▸ PAGE EXCERPT
************
– Sue Atkins is a UK-based internationally recognised parenting expert, broadcaster, speaker and author of Parenting Made Easy — How to Raise Happy Children (2012)
During the pandemic lockdown, my son has lost interest in academics. He is in class XI and despite my best efforts he shows no motivation to pursue schoolwork seriously. Please advise.
— Manasi G, Bengaluru
A good starting point is a non-judgmental conversation with your son about what’s worrying him. This will help you to try and transform his negative attitude into positive motivation. The pandemic has disrupted academic calendars worldwide and many children are finding it difficult to cope with online classes. Work together to find solutions to this problem. Encourage him to take regular breaks from academic work. He could exercise or go a walk, watch a movie, read a book, cook, chat with friends, or sketch during study breaks.
My college-going children have returned home to live with me through the pandemic lockdown. While things for the most part are going well, I often wonder if I am controlling them too much. I feel that after going to college, they have become more irresponsible, lazy and messy about the house. So, I tend to shout and yell at them. Should I back off?
************
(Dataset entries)

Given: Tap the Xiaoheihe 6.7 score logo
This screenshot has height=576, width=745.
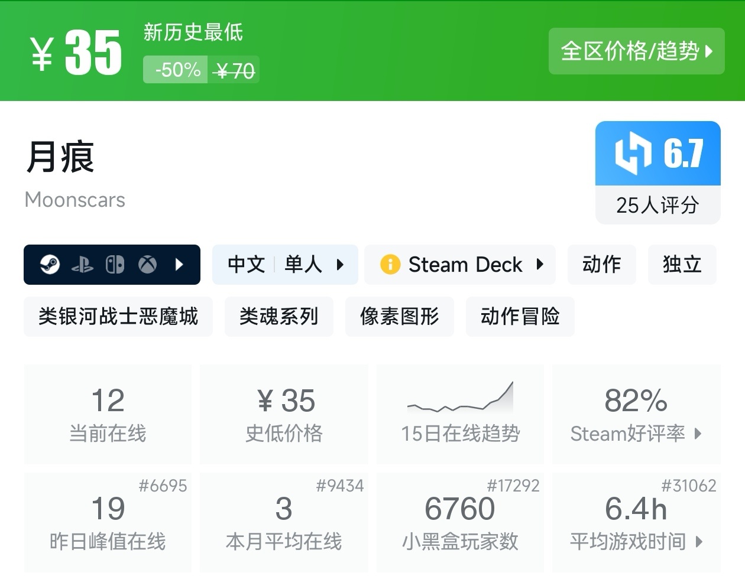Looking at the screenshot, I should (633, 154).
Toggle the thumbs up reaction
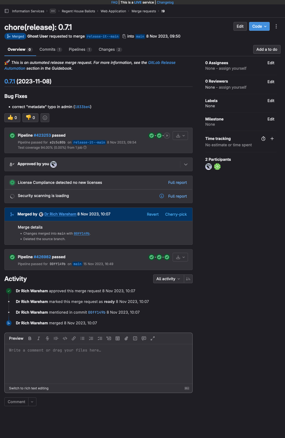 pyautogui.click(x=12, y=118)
************
▸ EXPLORE THE MATERIAL
[A] List the activities the parenting advice column suggests the son do during study breaks.
[B] In the parenting advice column, what class is Manasi G's son in?
[C] Continue the parenting advice column from its last sentence.

▸ RESPONSES TO THE TASKS
[A]
exercise
go a walk
watch a movie
read a book
cook
chat with friends
sketch

[B] He is in class XI.

[C]
— Jocelyn Bangera, Bengaluru
Most parents of boomerang kids find it difficult to adjust when adult children return home to live with them. With colleges shut and work-from-home policies in force during the past nine months of the pandemic, many young adults have returned home to live with their parents. The best way to adjust to this new situation is to set simple, clear and specific house rules. Try these practical tips:
It’s your house and you get to set the house rules
Draw up an agreement on sharing household chores and stick with it
Accept that you have to change your behaviour with adult children
Insist they inform you when they are coming home late at night
Be firm, fair, consistent and respectful
Don’t wait on them hand and foot
Don’t micro-manage and control them
As parents you are role models. For instance, if the dad expects mum to do all the household chores, the adult child will too
Don’t ignore bad behaviour. If it upsets you, speak to them about it. Work out compromises, solutions and ways forward. Don’t let resentment, anger and arguments build up.
Boomerang college kids won’t stay at your home forever. But while they are at home, it is an opportunity to nurture and strengthen familial bonds of love and respect.
I feel the past nine months of the pandemic have sapped out the joy of parenting. With children at home all day and my hectic work-from-home routine, the stress and frustration of managing it all is making life unbearable. Help!
— Depressed Mom, Mumbai
You need to carve out some ‘me’ time to replenish your energy and motivation. It’s important to be in good shape emotionally, physically and mentally, to be able to care for your family. Start with remembering what you enjoyed doing most before the children were born and replicate the experience with your husband and/or college/university or professional friends. This will release positive happy memories and rejuvenate you.
Second, perish any ideas of being the perfect parent. Being a perfectionist is unrealistic and exhausting. Third, delegate household chores to other family members.
Giving yourself ‘time out’ and ‘me time’ is vital to respecting yourself and valuing the very important mother and care-giver’s role you discharge.